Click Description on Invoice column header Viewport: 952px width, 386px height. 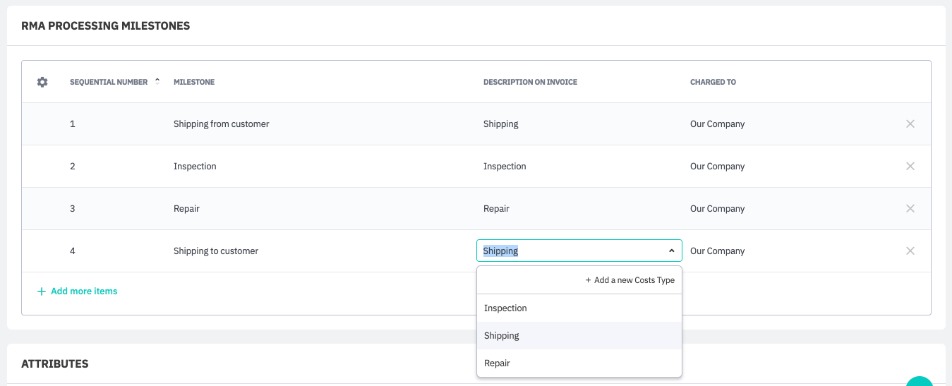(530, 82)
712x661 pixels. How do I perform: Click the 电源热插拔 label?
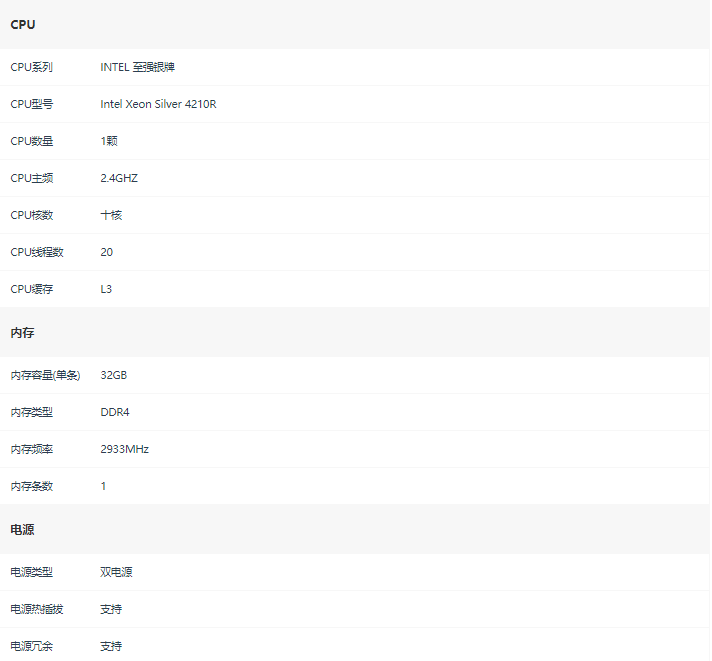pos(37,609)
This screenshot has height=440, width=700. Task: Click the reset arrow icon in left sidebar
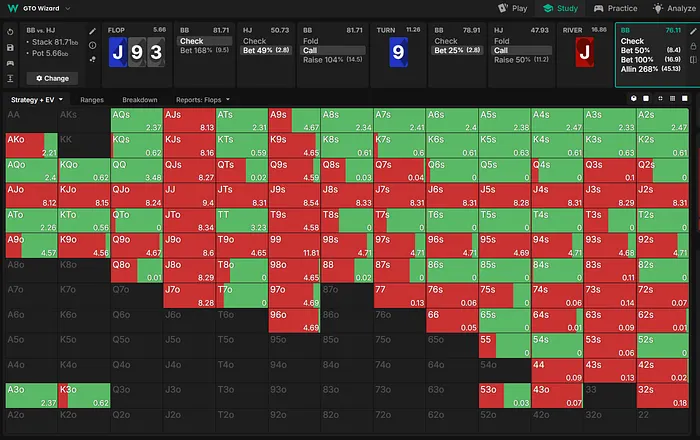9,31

* * *

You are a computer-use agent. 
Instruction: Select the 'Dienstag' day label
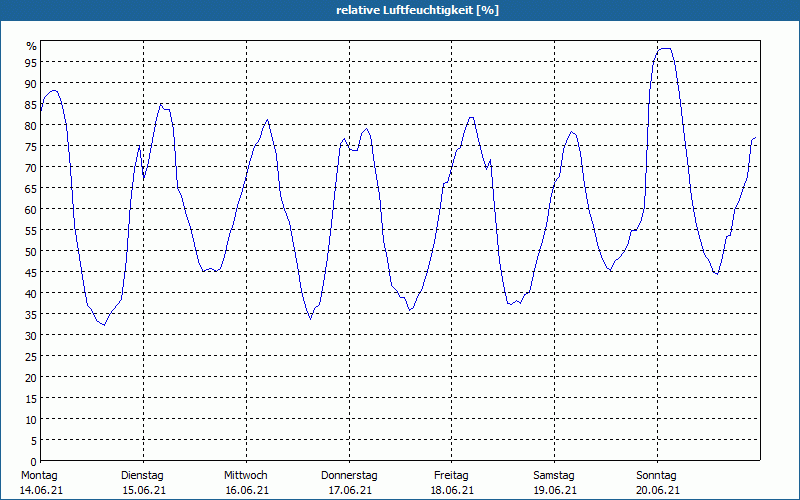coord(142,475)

--

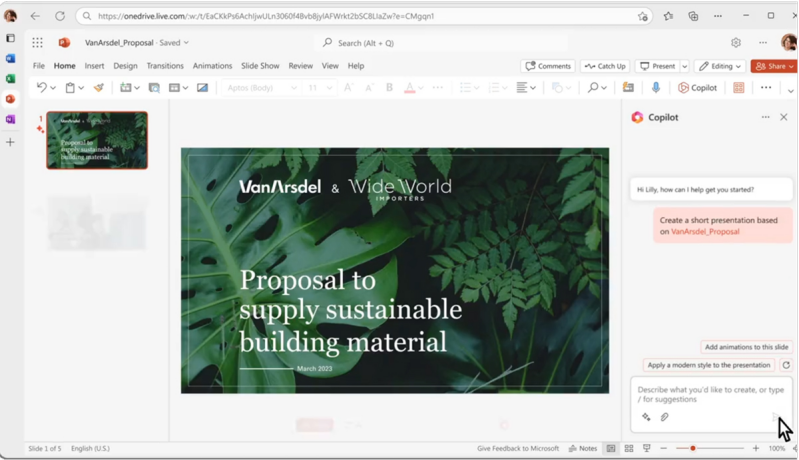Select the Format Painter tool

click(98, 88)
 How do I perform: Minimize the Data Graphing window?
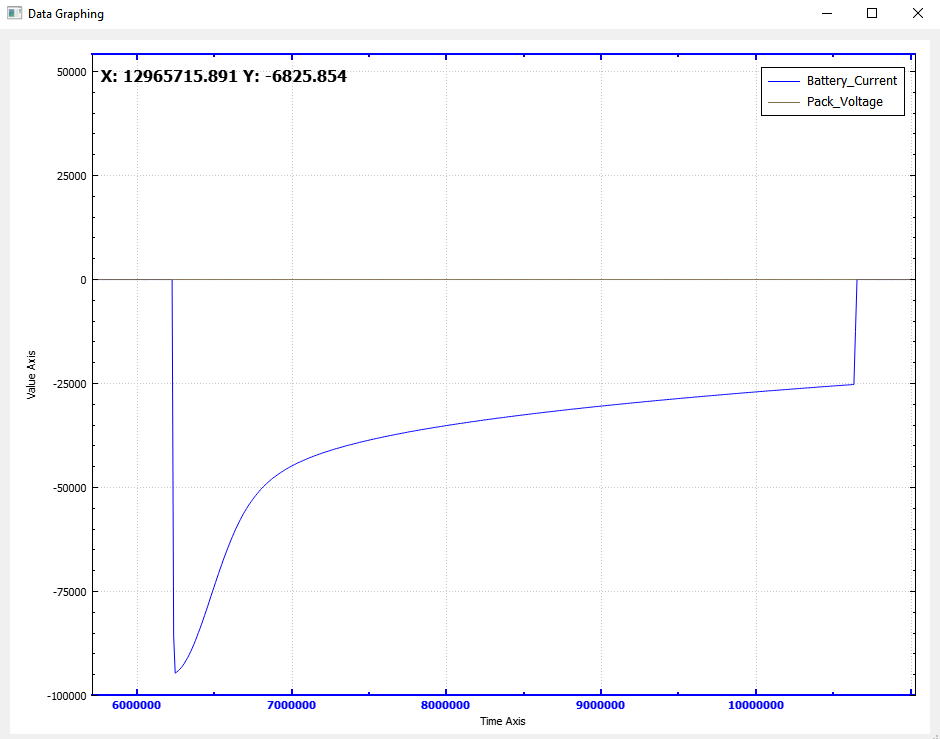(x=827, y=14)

* [Direction]
Reproduce everything in the material from the line containing "How do I perform: Minimize" down to the line containing "(x=827, y=14)", including both of those lines. Leave the pictures out of your answer.

* [Answer to this exercise]
 How do I perform: Minimize the Data Graphing window?
(x=827, y=14)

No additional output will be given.